Imagine I was to say to you, “Hey, a bird flies by working with all the different forces that act on its body, and those forces are lift, drag, thrust, and gravity. As the bird rotates its wings up and down it increases lift or decreases lift by interacting with air molecules around it.” I’m sitting here and explaining this all to you, but you’re not experiencing it. In a game where we leverage embodiment and motion, and feel what’s like to feel a bird, a student is able to stretch out his arms and feel like a bird. They feel the air molecules change when they rotate their arms, and they will recognize the cause and effect relationship to their movement and the molecular environment around them.
When you combine simulation, gameplay, and movement connected to really core concepts, kids get it really fast. Way faster then looking at a whiteboard or seeing a static photo trying to represent a three dimensional concept. They are in it. They are experiencing it. We see kids within 15 minutes fully articulating an experiential knowledge of forces in motion and bird flight.
Hand controls and plate tectonics
When we decided to work with the Leap Motion Controller, we really wanted to see how hand gestures can help kids understand plate tectonics. Lots of plate tectonic phenomena relate to movement – plates move towards each other, they move apart from each other, they move across from each other. With that in mind, we created GeoMoto.
Geomoto was a real proof of concept to see how quickly can kids remember all these geological concepts through the movement of their hands. What we found was with that experience (and the earlier planetary accretion experiment), that student improvements from pre to post on these tests ranged from an average of 5% all the way up to an average of 25%. For a more detailed breakdown of the improvements, check out our whitepaper Learning Geoscience Concepts through Play & Kinesthetic Tracking.
Where is all this heading?
I believe the blending of the emerging VR space with motion technologies is going to be a big one. The VR ship is coming in. Devices are getting pushed out. The experience of VR will be normalized in the next few years. A mixture between motion technologies and VR experiences are going to allow people to completely immerse themselves in complex concepts.
One of the things I really want to tackle is taking the hard sciences and making them intuitive and understandable through these technologies. When you get to 5th and 6th grade, math starts getting abstract, and science starts getting hard to see. This is a critical time, and this is a time when you start losing kids. These emerging technologies are going to be critical for kids that are visually oriented and kinesthetically oriented.
For example, how can we get them into the microverse, inside the roots of a plant? One may argue that there is no reason to work with a virtual plant when you have a real plant in front of you. However, with VR and motion technologies, we can get inside of the physical plant at levels of magnification and time dilations that would be impossible with a physical plant.
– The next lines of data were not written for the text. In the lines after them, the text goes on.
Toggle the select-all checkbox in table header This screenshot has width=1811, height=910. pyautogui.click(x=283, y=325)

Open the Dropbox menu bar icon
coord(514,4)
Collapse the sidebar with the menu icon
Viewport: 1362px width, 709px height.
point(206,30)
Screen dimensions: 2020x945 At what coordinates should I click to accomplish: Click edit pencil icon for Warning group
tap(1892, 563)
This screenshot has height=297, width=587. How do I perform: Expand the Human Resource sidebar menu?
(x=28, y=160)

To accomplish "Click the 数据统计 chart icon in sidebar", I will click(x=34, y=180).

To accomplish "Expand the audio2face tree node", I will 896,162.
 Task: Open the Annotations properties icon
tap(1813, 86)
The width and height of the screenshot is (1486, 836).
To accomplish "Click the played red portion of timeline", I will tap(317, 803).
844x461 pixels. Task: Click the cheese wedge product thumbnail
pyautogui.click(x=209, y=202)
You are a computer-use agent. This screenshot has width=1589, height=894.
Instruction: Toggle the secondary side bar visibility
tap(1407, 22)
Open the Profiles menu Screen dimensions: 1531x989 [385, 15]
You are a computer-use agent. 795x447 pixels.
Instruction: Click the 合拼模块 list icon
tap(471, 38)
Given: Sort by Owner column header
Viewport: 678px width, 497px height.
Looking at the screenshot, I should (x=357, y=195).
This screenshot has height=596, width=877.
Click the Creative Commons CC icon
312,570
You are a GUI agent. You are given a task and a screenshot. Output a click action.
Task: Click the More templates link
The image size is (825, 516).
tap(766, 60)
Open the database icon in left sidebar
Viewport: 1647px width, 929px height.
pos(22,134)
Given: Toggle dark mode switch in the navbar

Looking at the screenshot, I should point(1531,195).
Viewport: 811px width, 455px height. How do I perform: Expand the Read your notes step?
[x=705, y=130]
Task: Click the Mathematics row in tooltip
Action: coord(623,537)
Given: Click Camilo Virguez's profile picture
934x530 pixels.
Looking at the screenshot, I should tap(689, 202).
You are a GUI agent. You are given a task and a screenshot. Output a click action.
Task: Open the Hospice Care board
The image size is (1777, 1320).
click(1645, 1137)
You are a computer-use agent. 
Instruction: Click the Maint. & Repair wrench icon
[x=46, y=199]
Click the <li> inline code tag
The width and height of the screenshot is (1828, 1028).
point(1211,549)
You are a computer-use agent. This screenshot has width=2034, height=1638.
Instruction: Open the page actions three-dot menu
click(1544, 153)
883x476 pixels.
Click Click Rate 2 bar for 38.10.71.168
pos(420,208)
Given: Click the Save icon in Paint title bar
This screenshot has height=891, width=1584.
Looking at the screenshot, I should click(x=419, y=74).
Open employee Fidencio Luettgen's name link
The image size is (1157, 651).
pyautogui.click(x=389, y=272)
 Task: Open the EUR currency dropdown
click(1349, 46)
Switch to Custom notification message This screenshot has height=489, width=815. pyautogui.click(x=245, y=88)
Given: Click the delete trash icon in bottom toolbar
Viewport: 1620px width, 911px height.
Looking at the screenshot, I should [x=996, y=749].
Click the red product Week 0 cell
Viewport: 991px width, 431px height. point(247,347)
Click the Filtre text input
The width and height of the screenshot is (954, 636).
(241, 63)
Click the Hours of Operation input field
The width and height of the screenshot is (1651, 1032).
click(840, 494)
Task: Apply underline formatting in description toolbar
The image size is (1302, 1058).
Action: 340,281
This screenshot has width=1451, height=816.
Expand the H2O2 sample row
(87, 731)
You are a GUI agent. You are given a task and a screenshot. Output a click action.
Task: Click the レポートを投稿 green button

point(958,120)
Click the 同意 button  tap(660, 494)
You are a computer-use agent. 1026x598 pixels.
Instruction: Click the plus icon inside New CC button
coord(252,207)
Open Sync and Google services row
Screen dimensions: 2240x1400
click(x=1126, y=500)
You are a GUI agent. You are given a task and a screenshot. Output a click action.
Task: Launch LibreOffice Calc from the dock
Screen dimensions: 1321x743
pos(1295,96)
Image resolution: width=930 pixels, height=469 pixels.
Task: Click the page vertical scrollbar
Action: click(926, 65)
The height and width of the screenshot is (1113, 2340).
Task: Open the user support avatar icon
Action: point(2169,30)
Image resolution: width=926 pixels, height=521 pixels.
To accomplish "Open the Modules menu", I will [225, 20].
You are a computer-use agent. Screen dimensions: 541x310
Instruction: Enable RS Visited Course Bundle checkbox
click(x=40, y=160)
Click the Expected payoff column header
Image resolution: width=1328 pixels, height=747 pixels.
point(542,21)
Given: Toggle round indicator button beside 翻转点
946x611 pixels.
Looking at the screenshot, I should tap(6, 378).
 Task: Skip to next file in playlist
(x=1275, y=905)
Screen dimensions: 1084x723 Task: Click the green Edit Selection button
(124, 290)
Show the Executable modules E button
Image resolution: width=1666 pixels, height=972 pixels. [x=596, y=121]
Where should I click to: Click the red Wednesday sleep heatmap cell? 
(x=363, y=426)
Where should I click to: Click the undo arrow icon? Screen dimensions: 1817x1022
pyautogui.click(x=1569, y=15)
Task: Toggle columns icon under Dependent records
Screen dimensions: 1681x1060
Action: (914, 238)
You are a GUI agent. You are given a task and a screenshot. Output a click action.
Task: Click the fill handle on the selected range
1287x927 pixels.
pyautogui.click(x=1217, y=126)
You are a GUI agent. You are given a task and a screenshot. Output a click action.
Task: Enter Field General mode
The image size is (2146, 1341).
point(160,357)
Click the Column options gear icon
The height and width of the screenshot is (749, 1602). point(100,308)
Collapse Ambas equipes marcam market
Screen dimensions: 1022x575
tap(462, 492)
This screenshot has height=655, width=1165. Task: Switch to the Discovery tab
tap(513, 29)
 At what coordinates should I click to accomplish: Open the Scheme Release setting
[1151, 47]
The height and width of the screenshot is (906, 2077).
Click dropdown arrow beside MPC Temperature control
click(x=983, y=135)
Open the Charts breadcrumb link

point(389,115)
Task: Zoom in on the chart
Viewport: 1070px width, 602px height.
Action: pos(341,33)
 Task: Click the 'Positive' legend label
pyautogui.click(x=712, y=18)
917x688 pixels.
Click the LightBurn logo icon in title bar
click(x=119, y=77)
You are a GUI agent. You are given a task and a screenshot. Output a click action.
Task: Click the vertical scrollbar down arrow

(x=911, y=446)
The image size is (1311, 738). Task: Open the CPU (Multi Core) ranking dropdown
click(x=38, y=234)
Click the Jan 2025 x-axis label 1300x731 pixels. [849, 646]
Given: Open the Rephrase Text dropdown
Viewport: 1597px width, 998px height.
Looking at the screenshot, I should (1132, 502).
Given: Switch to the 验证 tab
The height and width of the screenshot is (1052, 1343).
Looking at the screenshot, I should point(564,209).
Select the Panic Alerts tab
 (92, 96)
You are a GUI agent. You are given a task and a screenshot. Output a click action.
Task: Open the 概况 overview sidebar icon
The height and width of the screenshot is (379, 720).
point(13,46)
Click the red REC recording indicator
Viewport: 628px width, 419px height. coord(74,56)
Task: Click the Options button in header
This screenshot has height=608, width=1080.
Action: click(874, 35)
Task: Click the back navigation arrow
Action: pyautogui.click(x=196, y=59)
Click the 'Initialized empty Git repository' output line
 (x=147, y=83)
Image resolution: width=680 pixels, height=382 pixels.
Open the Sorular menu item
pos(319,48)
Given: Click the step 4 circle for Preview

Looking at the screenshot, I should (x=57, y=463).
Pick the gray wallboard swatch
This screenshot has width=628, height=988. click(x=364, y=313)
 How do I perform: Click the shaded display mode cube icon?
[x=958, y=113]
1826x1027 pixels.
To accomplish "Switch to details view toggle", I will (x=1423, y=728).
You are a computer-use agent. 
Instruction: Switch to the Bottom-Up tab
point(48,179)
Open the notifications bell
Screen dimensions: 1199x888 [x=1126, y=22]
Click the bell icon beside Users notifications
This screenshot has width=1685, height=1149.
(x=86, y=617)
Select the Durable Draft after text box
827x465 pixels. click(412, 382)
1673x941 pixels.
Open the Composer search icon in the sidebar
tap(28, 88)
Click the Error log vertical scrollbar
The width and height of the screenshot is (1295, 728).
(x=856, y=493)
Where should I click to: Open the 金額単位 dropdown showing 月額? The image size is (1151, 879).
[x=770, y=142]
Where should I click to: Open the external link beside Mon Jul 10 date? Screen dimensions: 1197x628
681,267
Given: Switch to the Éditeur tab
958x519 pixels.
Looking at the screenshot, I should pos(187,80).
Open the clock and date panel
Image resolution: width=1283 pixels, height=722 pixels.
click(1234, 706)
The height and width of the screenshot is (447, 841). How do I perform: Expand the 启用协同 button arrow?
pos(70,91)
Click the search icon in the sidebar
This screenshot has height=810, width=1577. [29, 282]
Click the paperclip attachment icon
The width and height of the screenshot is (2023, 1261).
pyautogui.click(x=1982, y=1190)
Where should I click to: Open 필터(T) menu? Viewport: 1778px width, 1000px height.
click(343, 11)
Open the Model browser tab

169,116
The real question to ask becomes, “what can the real or traditional structure not do?” Wherever that gap exists, that’s where these approaches step in. I envision a world where there is nothing you can’t see, visualize, move through, and physically experience through virtual motion-based technologies in the realm of education and information. A massive digital library of immersive and experiential modules that allow the learner to explore complex concepts. It’s the holodeck learning academy delivered in a way that even Star Trek never envisioned.